9th November 2022


Marrying our prayers and world events in times like these is not easy. The whole of Christendom prays daily for the coming of the Father’s kingdom and for his people to be delivered from Evil, and yet our television screens continually bombard us with scenes of death and destruction in Ukraine [not to mention the problems faced by women in Iran, the Uyghurs in China, or ethnic minorities in Myanmar]. And so we question, ‘Does God answer prayer?’ ‘Do our prayers make any difference?’ And if we, as praying people in the West, find it difficult, how challenging must it be for the bereaved and maimed in Ukraine, itself – the innocent undergoing daily suffering whilst the aggressor has the blessing of the leaders of his church, acting out the part assigned by Jesus to false prophets.

The problem of God’s apparent deafness to our prayers is well addressed in several Psalms [13, 22, 74, 94], but most directly in the little book of Habakkuk: ‘O Lord, how long shall I cry for help, and you will not hear? Or cry to you “Violence!” and you will not save?’ [ch1 v2], a verse that leads to a description which well describes the world of today, within which the key words, ‘the just shall live by faith’, occur.

God’s plan was not easy to accept when he identified the powerful Babylonians, ‘a savage and impetuous nation’, as part of his remedy to the violence already suffered by the Jewish people: the mystery of God using an unjust regime to fulfil his purposes.
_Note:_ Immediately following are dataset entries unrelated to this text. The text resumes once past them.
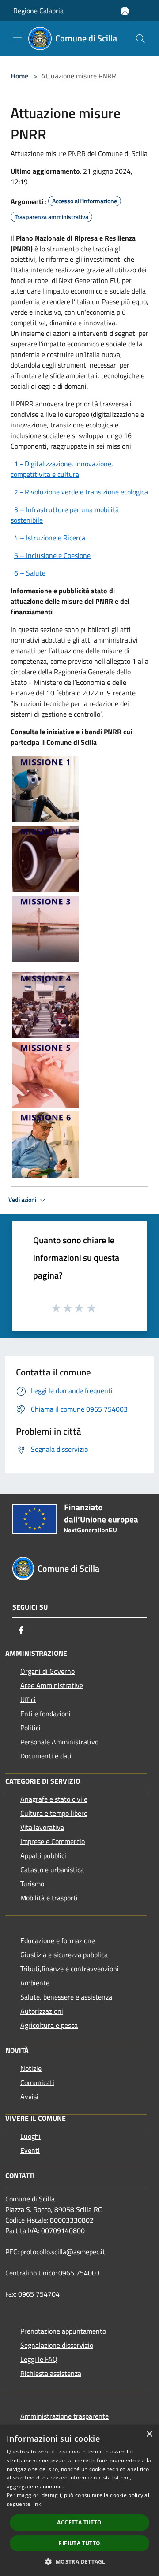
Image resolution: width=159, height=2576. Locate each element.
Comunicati (37, 2082)
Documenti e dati (46, 1756)
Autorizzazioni (41, 2011)
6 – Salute (29, 573)
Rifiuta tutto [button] (79, 2543)
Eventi (30, 2150)
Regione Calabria (38, 10)
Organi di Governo (47, 1671)
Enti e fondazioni (45, 1713)
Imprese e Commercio (52, 1841)
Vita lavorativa (42, 1827)
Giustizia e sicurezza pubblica (64, 1954)
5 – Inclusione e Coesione (52, 555)
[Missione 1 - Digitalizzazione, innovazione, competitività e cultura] (45, 788)
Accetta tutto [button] (79, 2522)
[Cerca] (140, 38)
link (36, 2504)
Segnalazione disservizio (56, 2345)
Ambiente (34, 1983)
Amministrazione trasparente (64, 2416)
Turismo (32, 1883)
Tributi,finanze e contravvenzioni (69, 1968)
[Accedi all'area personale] (124, 11)
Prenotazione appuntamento (63, 2331)
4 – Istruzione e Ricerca (49, 537)
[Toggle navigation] (17, 38)
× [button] (149, 2434)
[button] (79, 2561)
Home (19, 76)
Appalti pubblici (43, 1855)
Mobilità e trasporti (49, 1897)
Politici (30, 1727)
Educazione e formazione (57, 1940)
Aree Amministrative (51, 1685)
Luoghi (30, 2136)
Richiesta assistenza (50, 2373)
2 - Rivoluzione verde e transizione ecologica (81, 492)
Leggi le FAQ (38, 2359)
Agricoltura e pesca (49, 2025)
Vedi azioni (23, 1199)
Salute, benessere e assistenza (66, 1997)
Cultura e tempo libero (53, 1813)
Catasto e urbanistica (52, 1869)
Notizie (31, 2068)
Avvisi (29, 2096)
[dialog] (79, 2500)
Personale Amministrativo (59, 1741)
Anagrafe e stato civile (53, 1799)
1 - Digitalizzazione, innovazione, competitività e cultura (62, 469)
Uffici (28, 1699)
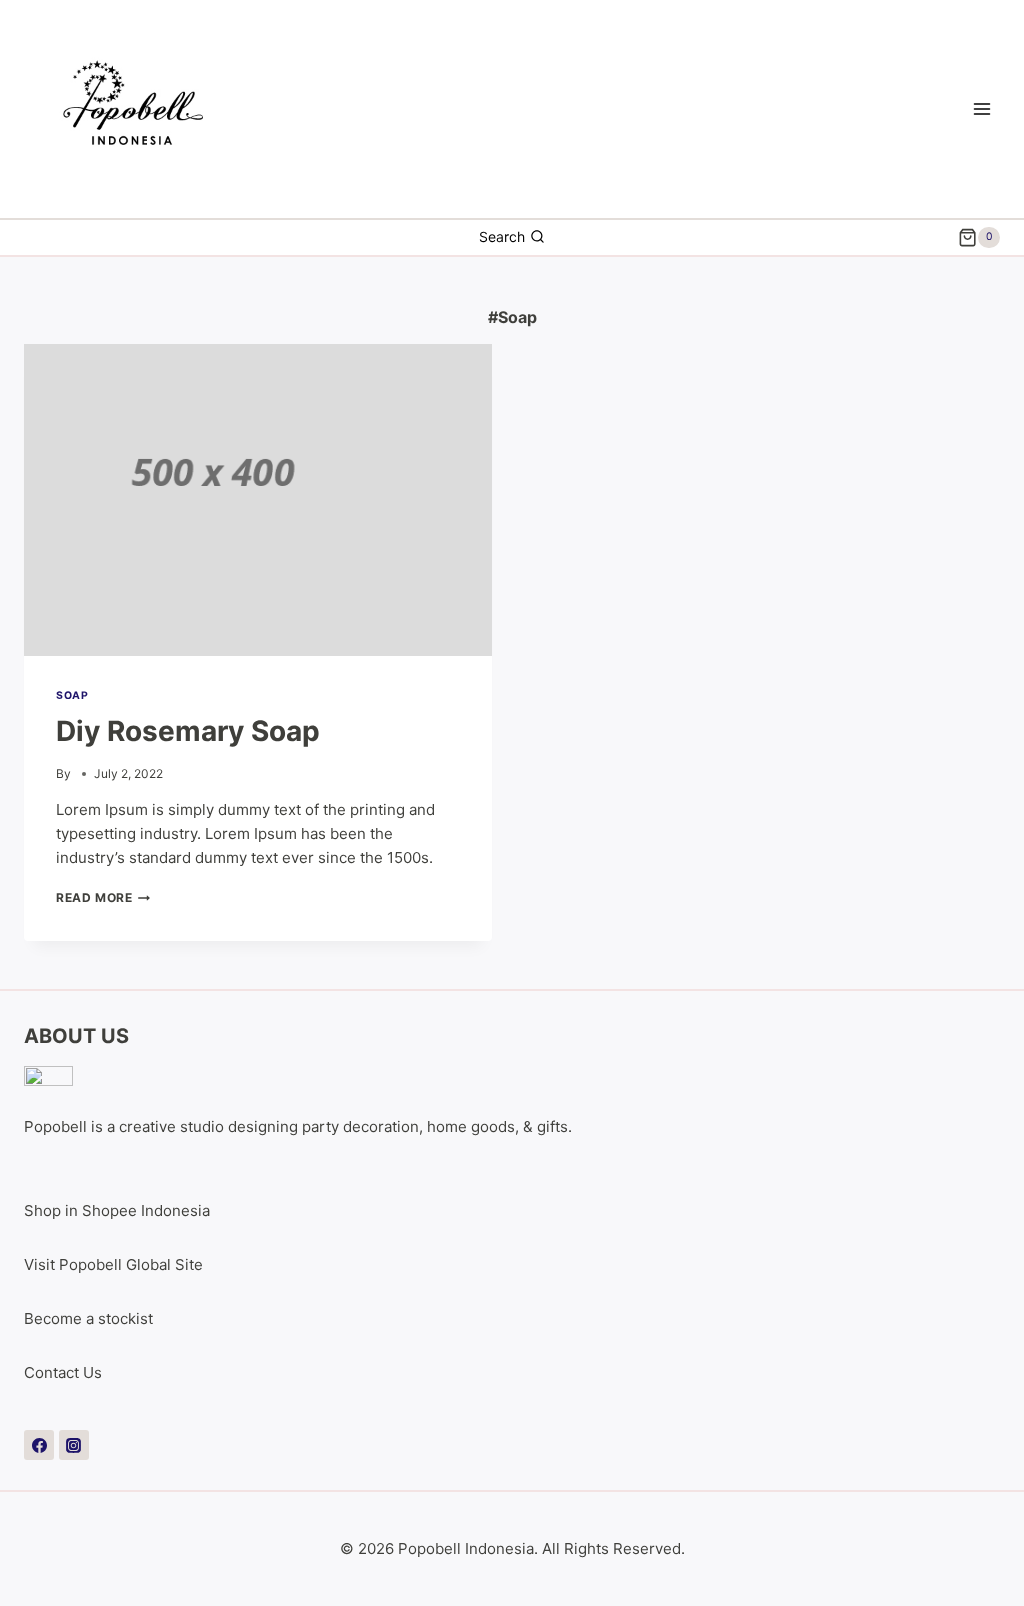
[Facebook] (39, 1445)
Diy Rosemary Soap (188, 731)
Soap (72, 695)
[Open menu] (981, 108)
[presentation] (258, 500)
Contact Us (63, 1372)
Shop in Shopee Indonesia (117, 1210)
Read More (103, 897)
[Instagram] (74, 1445)
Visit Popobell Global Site (113, 1264)
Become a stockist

But the faith that we live by is cross-centred. Elie Wiesel, in his masterpiece of holocaust literature, Night, describes the hanging of a young child who ‘had the sad face of an angel’. When someone behind him groaned, ‘For God’s sake, Where is God?’, he writes, ‘I heard a voice from within me answer: Where is he? This is where – hanging here from that gallows’, confirmation that Christ suffers with those who suffer – so how many Calvaries are being erected in Ukraine today?